"Constrained learning of binary representations of semantic similarities" by Julien Tissier
The January 10, 2019
at 1:30 PM
Room F021a
Building F
Laboratoire Hubert Curien
18 rue du Professeur Benoît Lauras
42000 Saint-Eienne
Seminar by Julien Tissier
Abstract
During this presentation, I will talk about how to compute language representations in order to solve some natural language processing tasks. More specifically, I will introduce the concept of word embedding, the idea of mapping numerical values to words. I will then present two of my contributions that I have made so far during my PhD to improve word embeddings. The first one is Dict2vec, a model that uses word definitions from lexical dictionaries in a semi-supervised way to encode additional semantic knowledge into word representations.

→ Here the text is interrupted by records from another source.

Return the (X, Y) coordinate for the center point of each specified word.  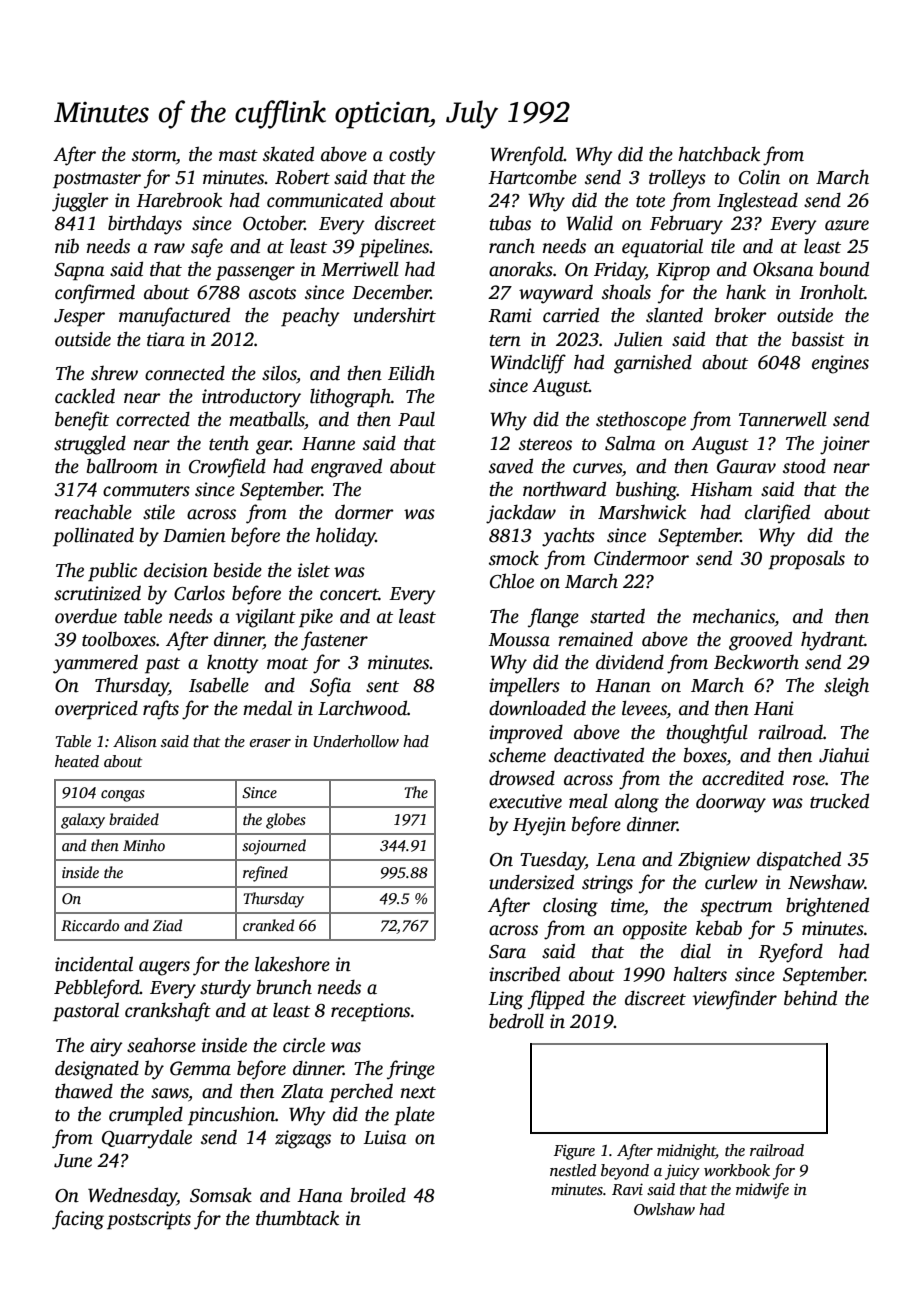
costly (412, 156)
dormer (364, 512)
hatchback (719, 154)
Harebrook (179, 200)
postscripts (149, 1220)
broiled (378, 1195)
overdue (86, 616)
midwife (762, 1191)
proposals (806, 560)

The word embeddings learned with Dict2vec perform around 15%-30% better on semantic similarity tasks compared to other common embeddings of Facebook or Stanford. The second one is a novel architecture based on an autoencoder to transform real-value embeddings into binary embeddings. The produced binary vectors are much smaller (37.5 times less space in memory) and allows one to speed up computations by a factor of 30 while only leading to a loss of ~2% in accuracy in downstream NLP tasks. Finally, I will present my future (and current) work on word disambiguation and multi-lingual Wikipedia entity hierarchization.
Bio : I recently started my 3rd year as a PhD student under the supervision of Amaury Habrard and Christophe Gravier.
This seminar will be done in english.